Parsing Html The Cthulhu Way

Rob_Mueller · November 17, 2009, 12:00am

If you want a perl based HTML parser specifically designed to remove XSS type attacks, check out HTML::Defang (http://search.cpan.org/~kurianja/HTML-Defang-1.02/)

HTML::Defang uses a custom html tag parser. The parser has been designed and tested to work with nasty real world html and to try and emulate as close as possible what browsers actually do with strange looking constructs. The test suite has been built based on examples from a range of sources such as http://ha.ckers.org/xss.html and http://imfo.ru/csstest/css_hacks/import.php to ensure that as many as possible XSS attack scenarios have been dealt with.

toettoe · November 17, 2009, 12:00am

We only allow XHTML to be saved, it is validated before saved. All problems are solved this way. The WYSIWYG-editor only allows valid XHTML to be created.
Standard parsers for X(HT)ML are avalaible in masses and are rock-stable. Of course wandering through the DOM is not as easy as thought at first glance, but once you understand the subtleties, the knowledge is useful on many tasks. The resulting code using this approach leads to performant, safe and correct apps.

Punky · November 17, 2009, 12:00am

101’st

If you use xhtml it’s pretty straightforward.

Anyways, everything’s just a heap of div tags these days anyways.

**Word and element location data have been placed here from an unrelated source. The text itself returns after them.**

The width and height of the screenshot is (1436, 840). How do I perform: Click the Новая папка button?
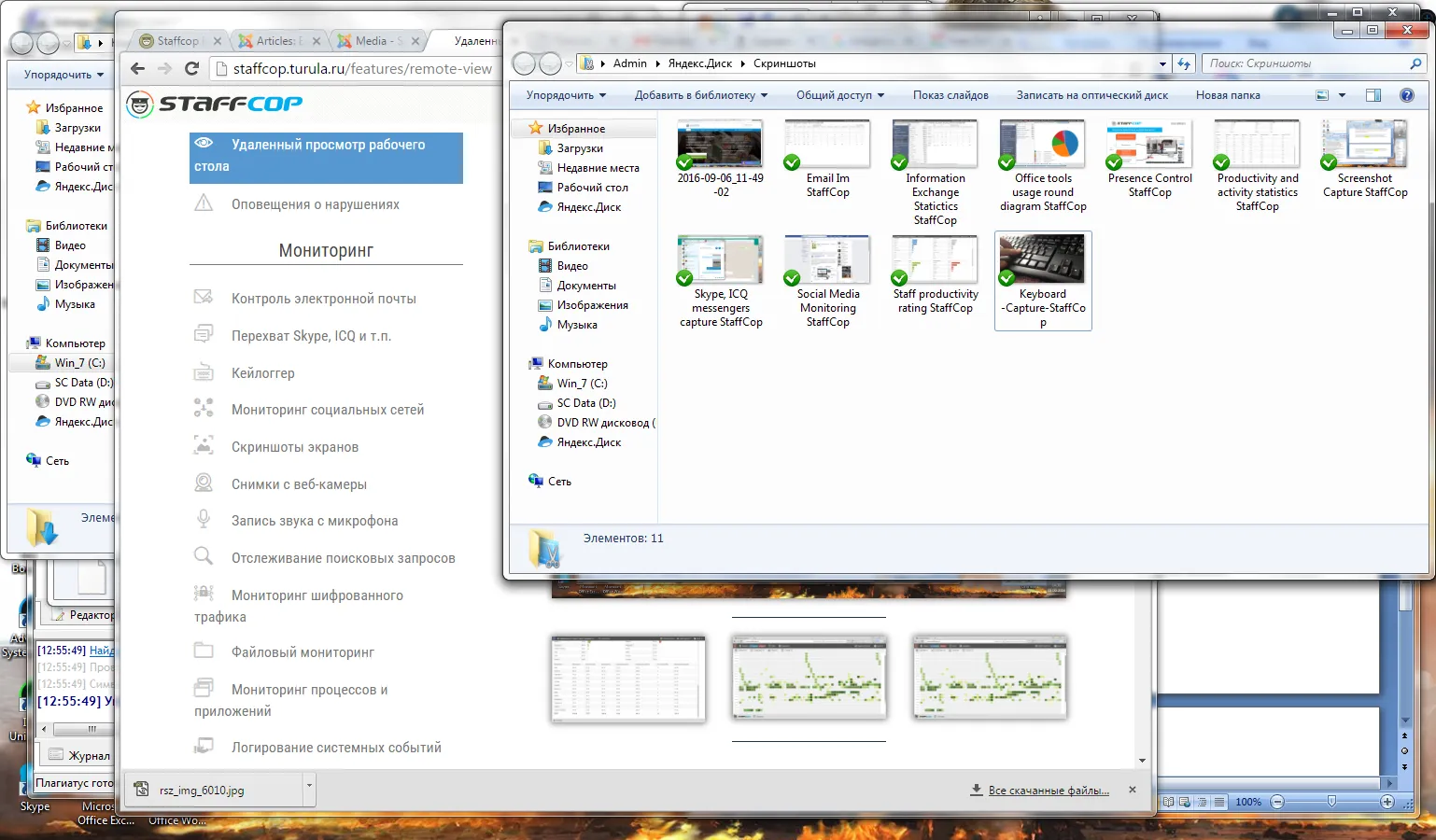(1228, 95)
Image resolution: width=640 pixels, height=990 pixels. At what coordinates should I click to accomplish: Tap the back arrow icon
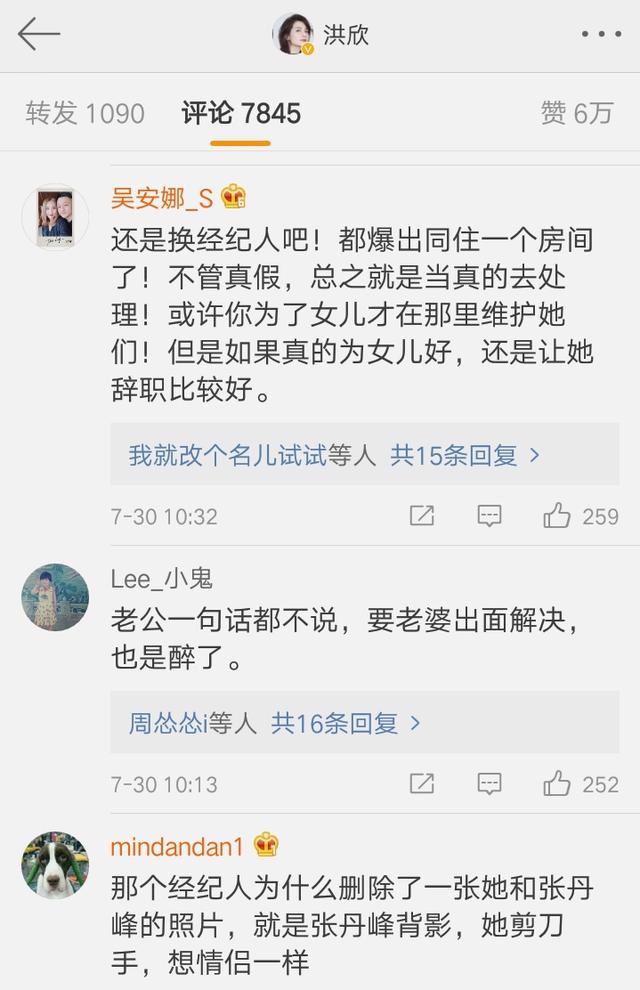pos(39,35)

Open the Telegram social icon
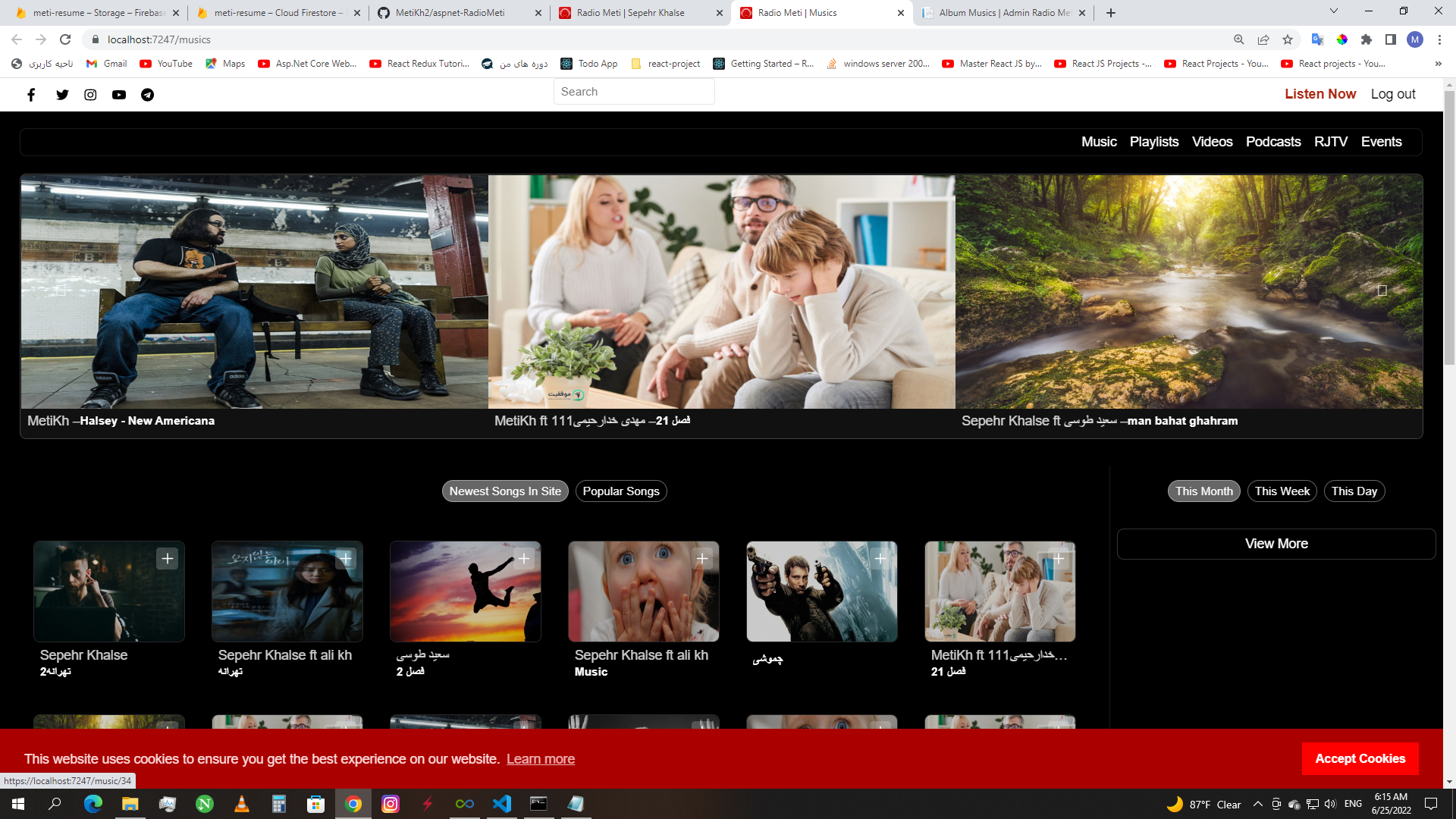coord(148,95)
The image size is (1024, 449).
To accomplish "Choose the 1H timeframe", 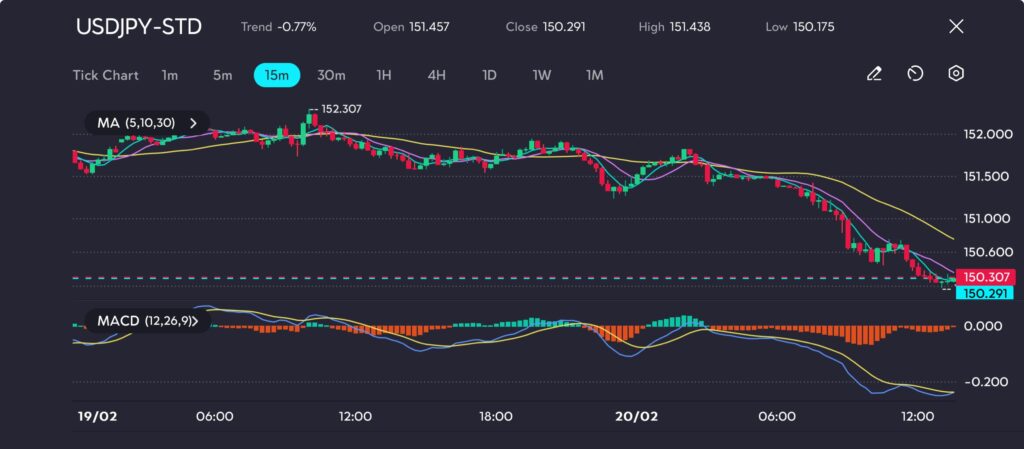I will (384, 75).
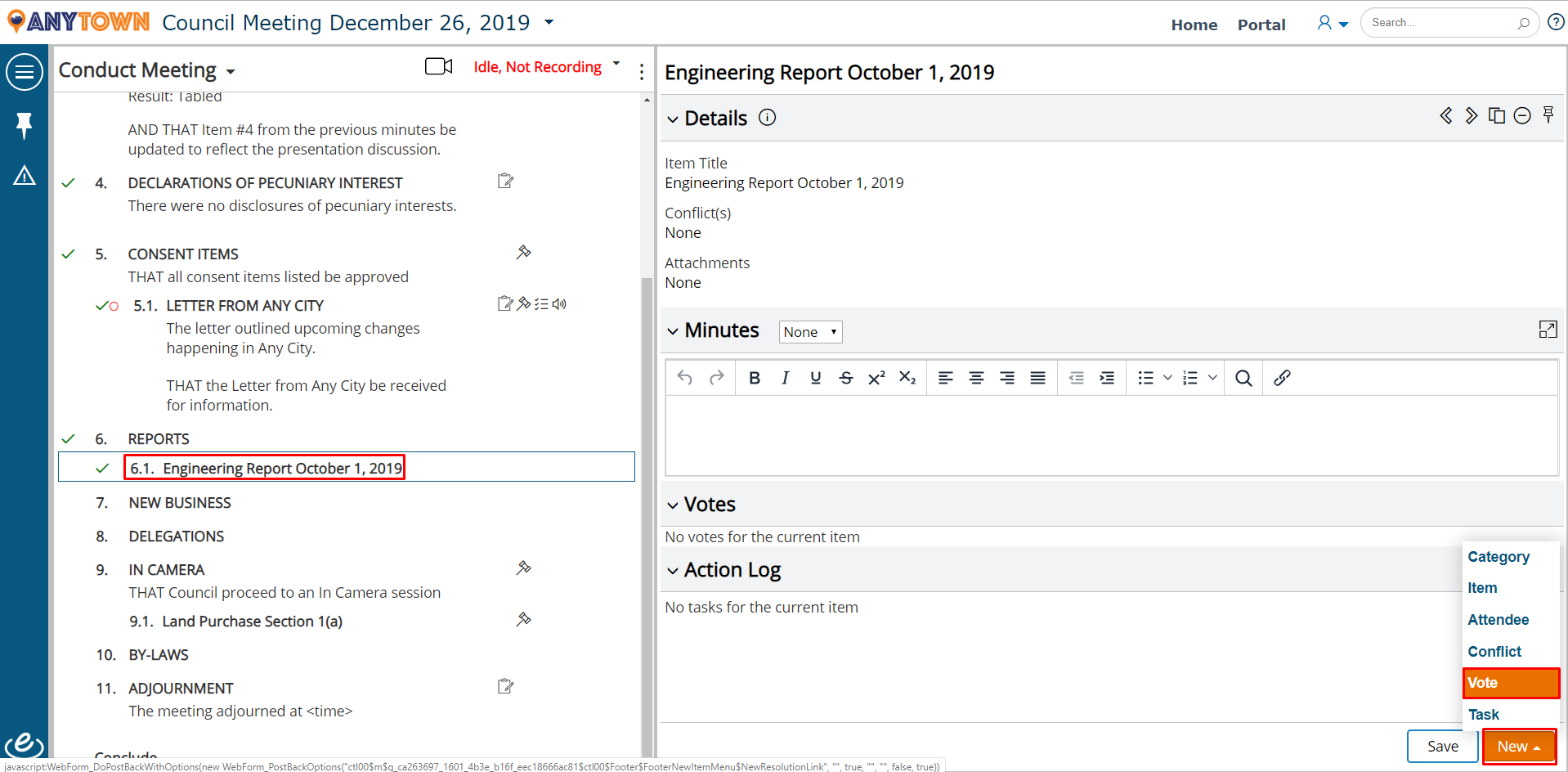
Task: Open the hamburger menu in sidebar
Action: tap(25, 72)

Laptopb1 · November 18, 2009, 12:00am

Wow,the code is beautiful for the expert,but i only know a few.So the website http://www.laptopbatterypack.org.uk for ours company is need some change from the expert.

Santi · November 18, 2009, 12:00am

Per request.

Santi · November 18, 2009, 12:00am

/cthulhu

differentC · November 18, 2009, 12:00am

What HTML are you parsing? Your own, someone you knows, or a whole engine for spidering? The first two could get away with regex, the last two I’m not so sure.

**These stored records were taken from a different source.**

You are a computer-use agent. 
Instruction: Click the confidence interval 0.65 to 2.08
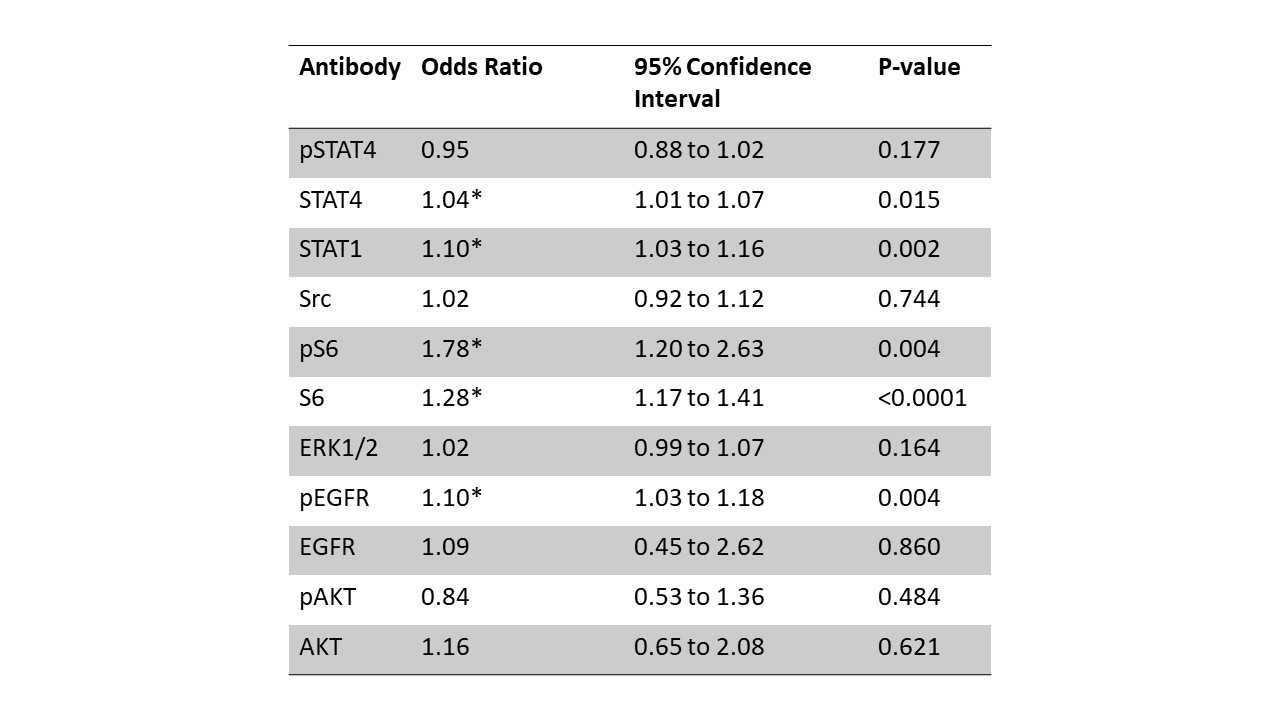[698, 647]
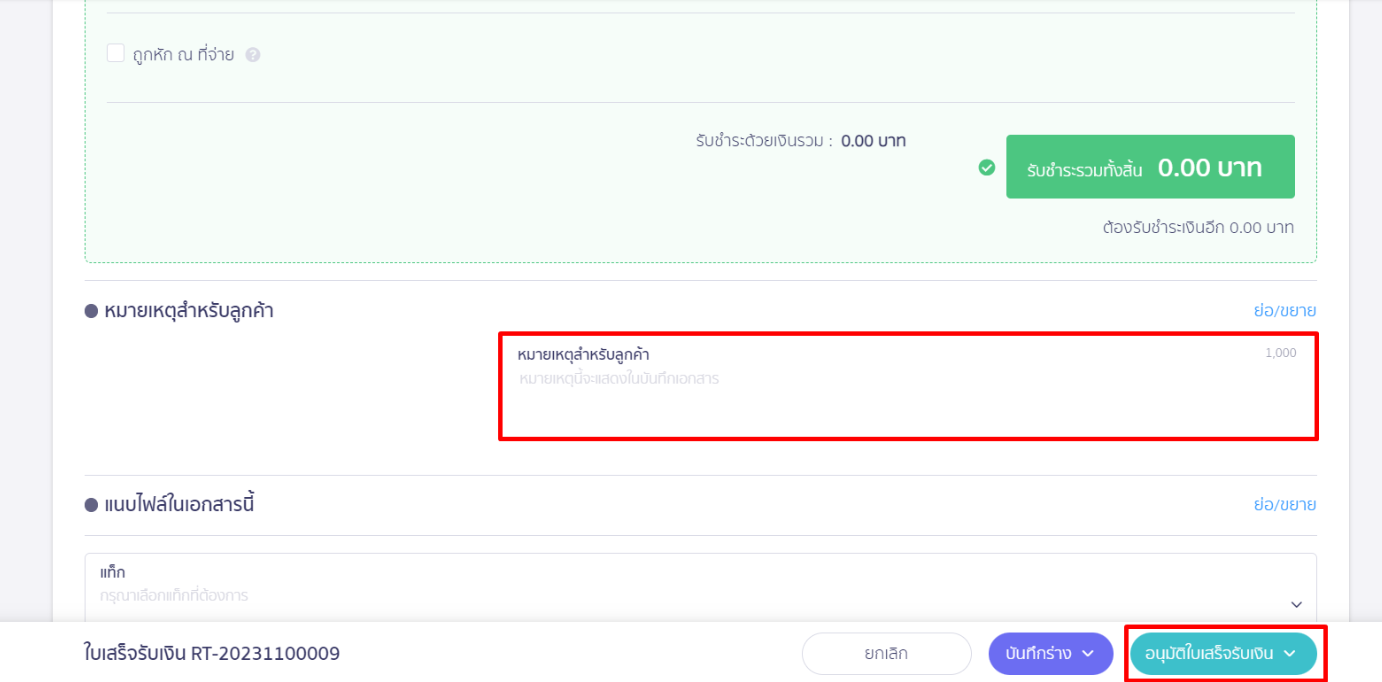
Task: Click the green รับชำระรวมทั้งสิ้น total box
Action: coord(1149,167)
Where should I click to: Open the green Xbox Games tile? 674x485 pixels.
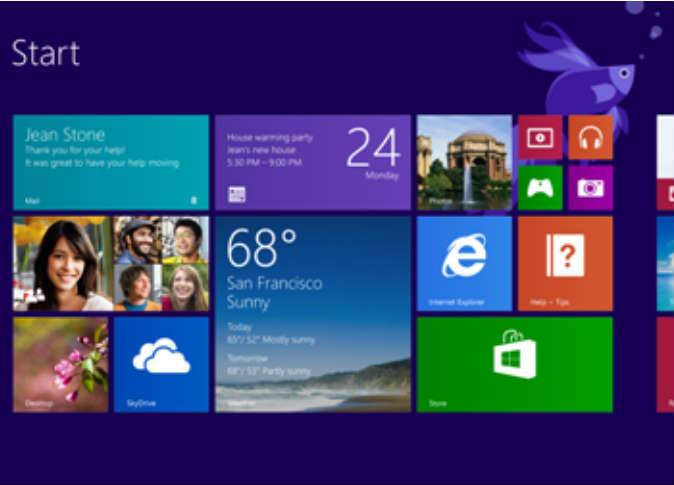540,188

differentC · November 18, 2009, 12:00am

My last comment “Someone you knows” wasn’t a West Country accent but a typo

RobertS · November 18, 2009, 12:00am

Hello Coding Horror,

My name is Robert Sullivan and I am the advertising director for Dark Recesses Enterprise (www.darkrecesses.com). Dark Recesses is an on-line horror fiction periodical, published by Boyd E. Harris and edited by Bailey Hunter, among others.

Dark Recesses Enterprises wants to expand the contemporary definition of horror, to push the boundaries beyond the commercial marketplace definitions, by providing quality horror industry news and articles, and by publishing the best in short fiction, by today’s up and coming writers.

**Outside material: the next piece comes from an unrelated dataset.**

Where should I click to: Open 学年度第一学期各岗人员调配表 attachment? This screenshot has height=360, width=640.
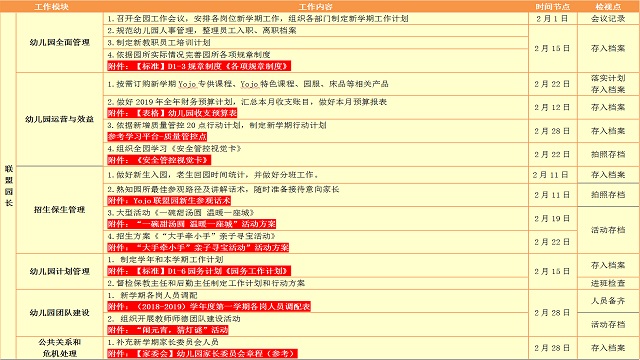209,307
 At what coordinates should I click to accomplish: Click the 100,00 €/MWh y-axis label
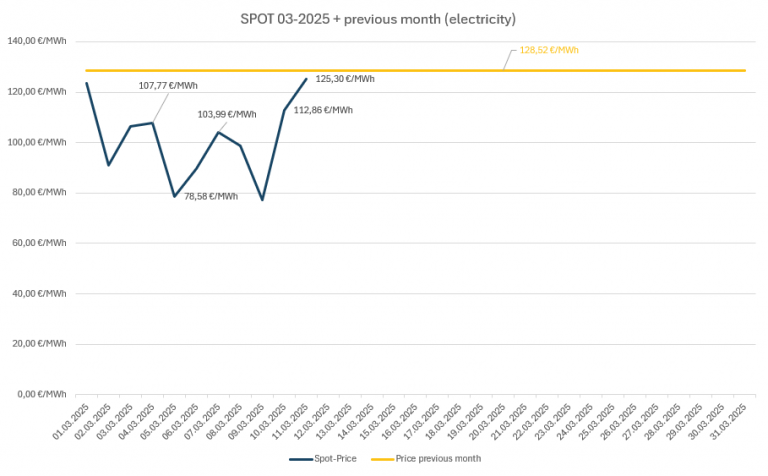point(36,142)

I am sending you this message just to make contact, to establish a line of communication. I do want to sell advertising space on our website and in our periodicals, but at this point I am taking a low pressure approach.

Please contact me at your earliest convenience.

Sincerely,

Robert Sullivan
Dark Recesses Enterprise
(Home) 256-747-8683
(Cell) 334-220-4117

Victor · November 18, 2009, 12:00am

Webrat?

http://github.com/brynary/webrat

wow · November 18, 2009, 12:00am

^

spam at its best

Steve_O2 · November 18, 2009, 12:00am

“The only crime being perpetrated is not knowing what the alternatives are.”

I commit this crime regularly. In some cases, there’s just so many options for everything you could think of doing… sometimes picking the ‘right one’ for the job takes longer than picking the first and hacking up a solution.

keldorn · November 19, 2009, 12:00am

Haven’t you ever heard of CGIProxy, Glype, or PHProxy? These do exceptionaly well mirroring websites, Specially Glype and CGIProxy, by modifying the html with Regexes.

Scott · November 20, 2009, 12:00am

In the beginning I parsed XML with regex, then I learned XSLT, and there was much rejoicing!

CJH___esper · November 21, 2009, 12:00am

Jeff, I believe you dropped this:
/cthulhu

Ratty · November 21, 2009, 12:00am

You guys are just quitters… I parse HTML with Regular Expressions all the time. The trick is to do it in two passes. The first pass extracts the tag, the second pass processes the tag. I use this approach in PHP to import external web pages into a CMS together with all their referenced stylesheets, images, media, and javascript files. It also recursively parses the stylesheet external file references.

Actually now that I think about it, this is kind of a compromise since I use individual RegEx’s for each tag. In other words its a kind of halfway house between a pure hand-crafted heuristic and a more orthogonal approach… This is probably the way the HTML parsing libraries do it anyway.

Kahl · November 22, 2009, 12:00am

@Ratty: And what’s the advantage of not using an existing parsor??? Too much spare time?

John · November 22, 2009, 12:00am

Can you please stop using PHP in a derogatory manner? After all, you’re the one actually advocating writing enterprise apps on Windows.

BobSmall · December 1, 2009, 12:00am

Parsing html with regular expressions = bad idea granted, but locating something specific within html with regex = good idea. Want to find A tags: use regex. Want to locate images: use regex. Want to apply XSLT to html for the purpose of converting it to an RSS feed: Use dedicated parser. Html Agility pack, Tidy, System.Html all fine parsers, all easy to use 99% of the result with 1% of the effort.

“A good artist copies. A great artist steals”. Leverage an API!

Bryan · December 1, 2009, 12:00am

It’s not really about using regex vs some other parsing method, its really just about the cohesion between the search mechanism and the rest of the software.

Regex has its place as a simple search mechanism. It’s easy to implement and generally gets the job in a productive fashion. If the searching is complex, then a different mechanism should be used.

The only thing that would irk me is if the searching function call was located deep within a 1000 line module. I wouldn’t care at all if I had to replace a single search class.

If the project had unit tests, that makes replacing the algorithm even easier.

I’m posting the Cthuluhu picture on my wall at work anyway.

Great post.